- **Collected data entries**
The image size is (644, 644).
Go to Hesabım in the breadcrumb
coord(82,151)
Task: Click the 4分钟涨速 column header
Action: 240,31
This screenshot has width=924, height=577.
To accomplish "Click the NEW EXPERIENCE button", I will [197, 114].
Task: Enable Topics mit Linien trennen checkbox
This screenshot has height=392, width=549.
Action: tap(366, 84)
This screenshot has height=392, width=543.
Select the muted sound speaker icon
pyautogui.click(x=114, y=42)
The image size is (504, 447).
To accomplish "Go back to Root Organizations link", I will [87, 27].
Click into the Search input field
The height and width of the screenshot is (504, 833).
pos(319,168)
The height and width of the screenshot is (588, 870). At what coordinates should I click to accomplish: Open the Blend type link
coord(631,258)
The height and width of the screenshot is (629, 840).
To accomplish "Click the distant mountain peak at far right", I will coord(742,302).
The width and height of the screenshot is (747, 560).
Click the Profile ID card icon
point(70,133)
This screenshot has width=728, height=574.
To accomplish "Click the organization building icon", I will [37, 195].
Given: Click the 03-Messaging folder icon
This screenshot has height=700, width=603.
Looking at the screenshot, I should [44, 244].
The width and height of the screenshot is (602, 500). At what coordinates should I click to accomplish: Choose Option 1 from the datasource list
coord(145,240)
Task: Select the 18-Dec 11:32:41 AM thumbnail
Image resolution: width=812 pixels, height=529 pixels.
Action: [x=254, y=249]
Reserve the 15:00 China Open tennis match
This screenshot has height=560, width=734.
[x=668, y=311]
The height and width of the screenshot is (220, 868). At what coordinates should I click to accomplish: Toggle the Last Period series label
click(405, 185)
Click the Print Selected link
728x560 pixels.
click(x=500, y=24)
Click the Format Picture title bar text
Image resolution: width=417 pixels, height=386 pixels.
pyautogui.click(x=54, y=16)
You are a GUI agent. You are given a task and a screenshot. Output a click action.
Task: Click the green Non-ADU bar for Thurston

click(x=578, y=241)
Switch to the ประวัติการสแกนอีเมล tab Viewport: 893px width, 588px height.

- **About this exercise**
All of the lines above are to be restated word for word.

- **Solved problem**
The image size is (644, 644).
Go to Hesabım in the breadcrumb
coord(82,151)
Task: Click the 4分钟涨速 column header
Action: 240,31
This screenshot has width=924, height=577.
To accomplish "Click the NEW EXPERIENCE button", I will [197, 114].
Task: Enable Topics mit Linien trennen checkbox
This screenshot has height=392, width=549.
Action: tap(366, 84)
This screenshot has height=392, width=543.
Select the muted sound speaker icon
pyautogui.click(x=114, y=42)
The image size is (504, 447).
To accomplish "Go back to Root Organizations link", I will [87, 27].
Click into the Search input field
The height and width of the screenshot is (504, 833).
pos(319,168)
The height and width of the screenshot is (588, 870). At what coordinates should I click to accomplish: Open the Blend type link
coord(631,258)
The height and width of the screenshot is (629, 840).
To accomplish "Click the distant mountain peak at far right", I will coord(742,302).
The width and height of the screenshot is (747, 560).
Click the Profile ID card icon
point(70,133)
This screenshot has width=728, height=574.
To accomplish "Click the organization building icon", I will [37, 195].
Given: Click the 03-Messaging folder icon
This screenshot has height=700, width=603.
Looking at the screenshot, I should [44, 244].
The width and height of the screenshot is (602, 500). At what coordinates should I click to accomplish: Choose Option 1 from the datasource list
coord(145,240)
Task: Select the 18-Dec 11:32:41 AM thumbnail
Image resolution: width=812 pixels, height=529 pixels.
Action: [x=254, y=249]
Reserve the 15:00 China Open tennis match
This screenshot has height=560, width=734.
[x=668, y=311]
The height and width of the screenshot is (220, 868). At what coordinates should I click to accomplish: Toggle the Last Period series label
click(405, 185)
Click the Print Selected link
728x560 pixels.
click(x=500, y=24)
Click the Format Picture title bar text
Image resolution: width=417 pixels, height=386 pixels.
pyautogui.click(x=54, y=16)
You are a GUI agent. You are given a task and a screenshot. Output a click action.
Task: Click the green Non-ADU bar for Thurston

click(x=578, y=241)
Switch to the ประวัติการสแกนอีเมล tab Viewport: 893px width, 588px height.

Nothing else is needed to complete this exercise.